Porque hay trayectorias que no siguen el calendario académico, sino que avanzan al ritmo de las oportunidades reales. Y en el mundo del cine, donde el tiempo y la intuición lo son casi todo, el rodaje puede ser una escuela más efectiva que cualquier aula.

Volvió a clase con nombre falso y películas bajo el brazo

La historia de Steven Spielberg encaja de lleno en ese molde: cuando el impulso por dirigir le ganó la partida a las lecciones, no lo pensó dos veces. Con apenas 23 años y después de tres cursos en la California State University, decidió dejarlo.

Lo suyo no era asistir a clases de teoría del color o historia del cine, sino rodar. Poco después, ya tenía un contrato con Universal bajo el brazo gracias al cortometraje Amblin, que impresionó a los ejecutivos lo suficiente como para que le ofrecieran dirigir un segmento en el telefilme Night Gallery. Era 1969 y su primer trabajo profesional ya estaba en la parrilla de emisión.

Aunque el salto parecía irreversible, tres décadas después la historia tomó un giro poco habitual. En 2001, tras haber dirigido títulos como Tiburón, E.T. o Salvar al soldado Ryan, el director decidió volver a la universidad para cerrar el círculo. Ya no tenía que demostrar nada a nadie, pero quiso completar oficialmente sus estudios.

La decisión, sin embargo, no se tradujo en tardes de biblioteca o en trabajos en grupo. Se matriculó con un nombre ficticio para que no le reconocieran y presentó proyectos ya terminados como trabajos académicos. Para la asignatura de Paleontología, por ejemplo, entregó Parque Jurásico. Y en la clase de Cinematografía Avanzada, presentó La lista de Schindler como ejercicio final.

La graduación llegó al año siguiente. Tenía 55 años y una carrera hecha, pero le hacía ilusión ese gesto simbólico. Apareció con toga mientras sonaba la banda sonora de Indiana Jones, entre aplausos de compañeros con menos edad que alguna de sus películas.

En su discurso, pronunció una frase que resumía el trayecto con ironía: “Completar los requisitos para mi licenciatura 33 años después de terminar mis estudios principales marca mi calendario de posproducción más largo”.

Ni premios ni honores: solo faltaba terminar la carrera

El impulso definitivo para regresar a clase lo había tenido tras ver graduarse a una de sus hijas.

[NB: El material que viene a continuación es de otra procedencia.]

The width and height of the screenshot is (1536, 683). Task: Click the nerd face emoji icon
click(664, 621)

Y si bien ya acumulaba varios doctorados Honoris Causa, esa licenciatura oficial era algo pendiente desde hacía demasiado tiempo.

Según explicó durante el acto, “llevaba muchos años queriendo conseguirlo como agradecimiento a mis padres” por darle la oportunidad de una educación y una carrera, y “como nota personal para mi propia familia -y los jóvenes de todo el mundo- sobre la importancia de alcanzar sus objetivos de educación universitaria”.

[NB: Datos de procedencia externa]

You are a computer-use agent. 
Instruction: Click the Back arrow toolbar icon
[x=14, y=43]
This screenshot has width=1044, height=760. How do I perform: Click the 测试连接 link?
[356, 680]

A lo largo de los años, universidades como Harvard y Yale le habían reconocido su aportación al cine con menciones académicas, pero completar el grado era una cuestión de principios. Un gesto que fue más allá de la anécdota: demostró que por muy alto que se llegue, seguir aprendiendo nunca está de más.

Spielberg no necesitaba ese título para consolidar su trayectoria. En su caso, fue más bien un regreso al punto de partida, con la intención de cerrar un capítulo a su manera. Pese a que llevaba años acumulando halagos en forma de premios y nominaciones, aquella ceremonia no tuvo otros protagonistas que la constancia y esa forma de satisfacción que solo llega al completar algo que, por una razón u otra, quedó inconcluso.